= Chamberlinian monopolistic competition =

In Chamberlinian monopolistic competition every one of the firms have some monopoly power, but entry drives monopoly profits to zero. The concept gets its name from Edward Chamberlin.

== Background ==
One example where Chamberlinian monopolistic competition can be experienced is the book market. A publisher has a factual monopoly over certain titles via intellectual property rights. A book is an experience good and finding perfect legal substitutes on the market while the publisher's rights are in effect is impossible. This however doesn't lead to high monopoly profits on any particular titles while close substitutes are available. A best-seller cookbook for Asian cuisine still competes with other cookbooks about Asian cuisine as well as the whole cookbook genre.
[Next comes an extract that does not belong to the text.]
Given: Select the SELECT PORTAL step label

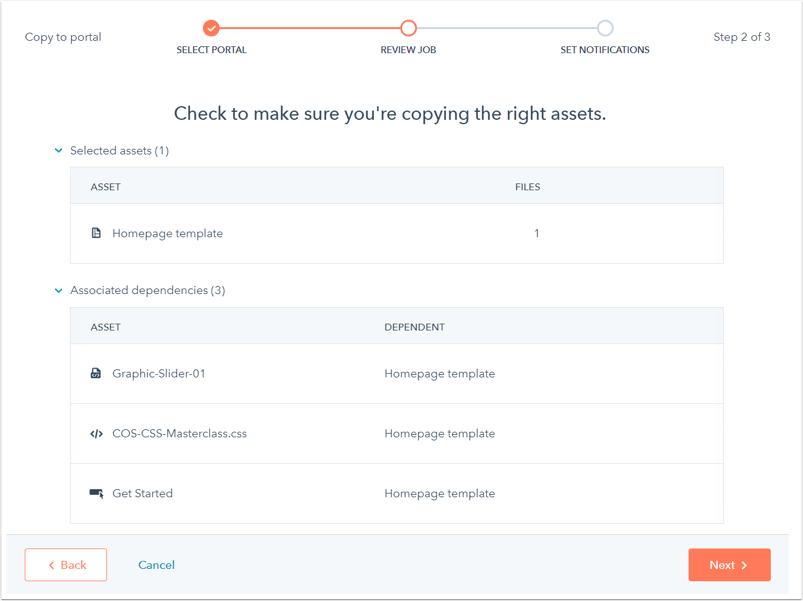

Chamberlain's approach to monopoly theory is often compared to Joan Robinson's 1933 book The Economics of Imperfect Competition, where she coined the term "monopsony." Monopsony is used to describe the buyer converse of a seller monopoly. Monopsony is commonly applied to buyers of labour, where the employer has wage setting power that allows it to exercise Pigouvian exploitation and pay workers less than their marginal productivity. Robinson used monopsony to describe the wage gap between women and men workers of equal productivity.

== Historical Development ==

The intellectual roots of Chamberlin's theory predate his 1933 seminal work, The Theory of Monopolistic Competition. Many earlier economists questioned the relationship between monopolies and competitive markets. In his 1838 model Antoine Augustin Cournot analyzed the strategic elements of a duopoly, while Alfred Marshall examined the difficulties of increasing returns. From his 1929 article Piero Sraffa criticized Marshall's treatment of increasing returns and emphasized the use of a downward sloping demand curve under the assumption of imperfect substitutions. Harold Hotelling further expanded the theory with his model of spatial differentiation and transport costs which impacted firm choices. Chamberlin synthesized these works into a general theory in which firms have differentiated products, some monopolistic power, face free entry and exit, and where a group of firms is well defined and small relative to the economy. His framework became one of the most popular alternatives to the traditional models of competition and monopoly.